Bagi negara-negara peminjam, kondisi lebih lanjut ini dimotivasi oleh kebutuhan untuk mengekang defisit pemerintah dan mengendalikan inflasi, tetapi konsekuensi dari penerapan kebijakan ini sering kali mengakibatkan hilangnya sumber daya sosial dan pertumbuhan yang stagnan. Diterimanya pinjaman IMF oleh Korea Selatan pada tahun 1997 merupakan contoh yang umum. Meskipun dinilai sebagai "keberhasilan", "keberhasilan" tersebut menyembunyikan akumulasi ketidakstabilan sosial.
Setelah Korea Selatan mendapatkan bantuan IMF, masih banyak masalah dalam struktur ekonomi dan pasar keuangan, yang menyebabkan meningkatnya masalah sosial dan ketidakstabilan.
Di Amerika Latin, banyak negara telah diuntungkan oleh kebijakan penyesuaian struktural IMF, tetapi pengalaman ini telah membuat mereka menyadari perlunya teori pembangunan baru dan berusaha untuk menemukan keseimbangan antara orientasi ekspor dan penolakan pinjaman luar negeri. Ini tidak hanya tentang pertumbuhan ekonomi, tetapi juga memengaruhi kedaulatan negara.

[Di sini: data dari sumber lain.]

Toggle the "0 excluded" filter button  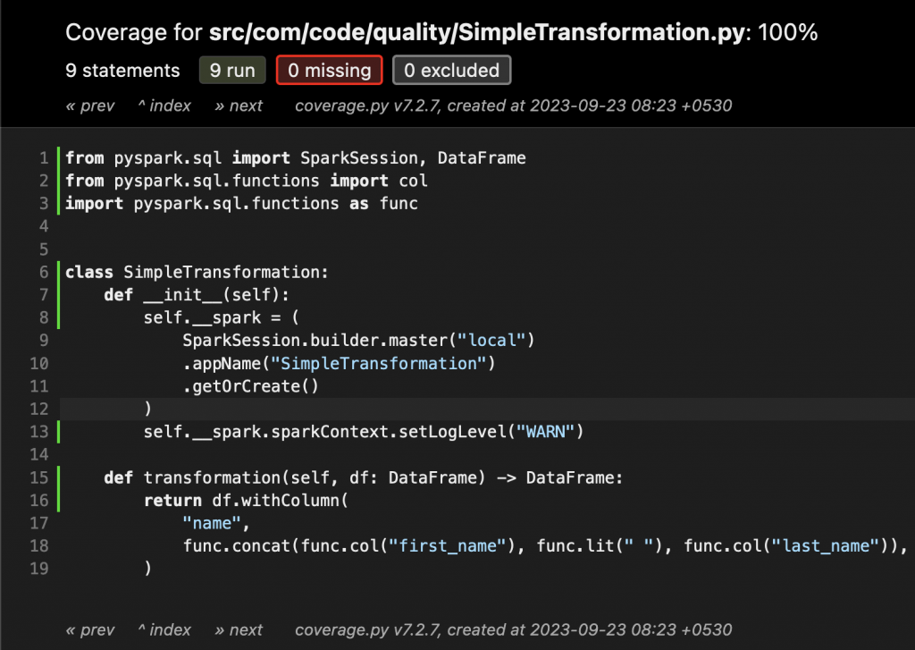pos(451,71)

Jika menilik kembali sejarah, sejak tahun 1980-an, penerapan kebijakan penyesuaian struktural telah memaksa banyak negara yang awalnya mengandalkan produksi dalam negeri untuk beralih ke pembangunan berorientasi ekspor. Perubahan ini tidak diragukan lagi berdampak pada sistem ekonomi lokal, terutama dalam menghadapi persaingan di pasar internasional, banyak negara dipaksa untuk fokus pada produksi satu komoditas, sehingga meningkatkan kerentanan mereka terhadap fluktuasi ekonomi global.

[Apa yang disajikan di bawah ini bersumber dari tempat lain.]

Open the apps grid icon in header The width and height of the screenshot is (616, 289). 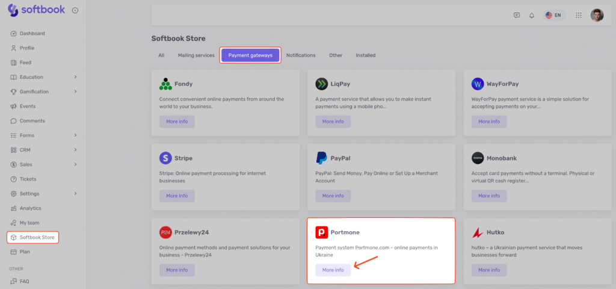[x=578, y=15]
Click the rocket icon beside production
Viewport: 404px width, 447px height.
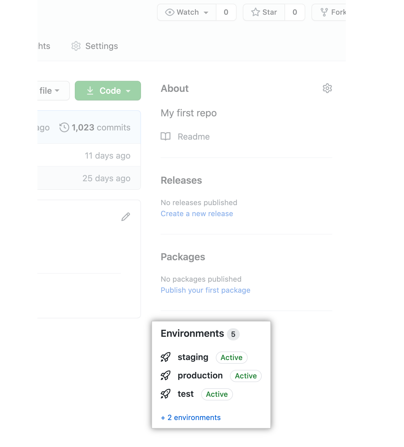[x=166, y=376]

Liberalisasi pasar dan penghapusan hambatan perdagangan yang dipicu oleh program penyesuaian struktural, meskipun menarik investasi asing untuk sementara waktu, mengurangi kendali negara atas pasarnya sendiri, yang mengakibatkan kerugian besar bagi usaha kecil dan sektor pertanian.
Dampak penyesuaian struktural bervariasi di berbagai wilayah, tetapi sifat dasarnya serupa: kondisi kebijakan yang diberlakukan oleh IMF dan Bank Dunia telah mengubah struktur ekonomi negara-negara ini secara luas. Meskipun secara teori kebijakan ini dirancang untuk mendorong otonomi ekonomi, dalam praktiknya kebijakan ini sering kali merupakan perwujudan kepentingan negara-negara besar, yang memperdalam kesenjangan antara si kaya dan si miskin serta ketimpangan sosial.

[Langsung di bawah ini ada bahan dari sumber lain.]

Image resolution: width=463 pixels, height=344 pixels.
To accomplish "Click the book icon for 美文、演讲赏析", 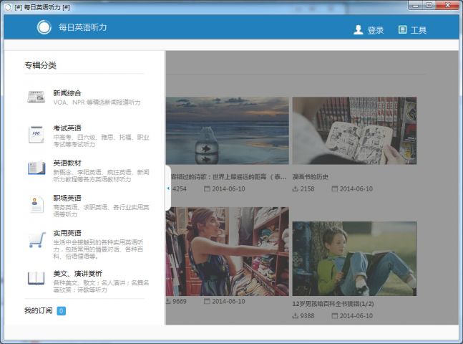I will (x=36, y=278).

Penindasan ekonomi jangka panjang seperti itu telah membuat banyak negara peminjam tidak dapat melepaskan diri antara merasa puas dengan status quo dan mencari perubahan. Ketika kontradiksi antara permintaan dan kenyataan meningkat, dapatkah negara peminjam benar-benar menemukan jalan keluar di bawah pengawasan ketat IMF dan Bank Dunia?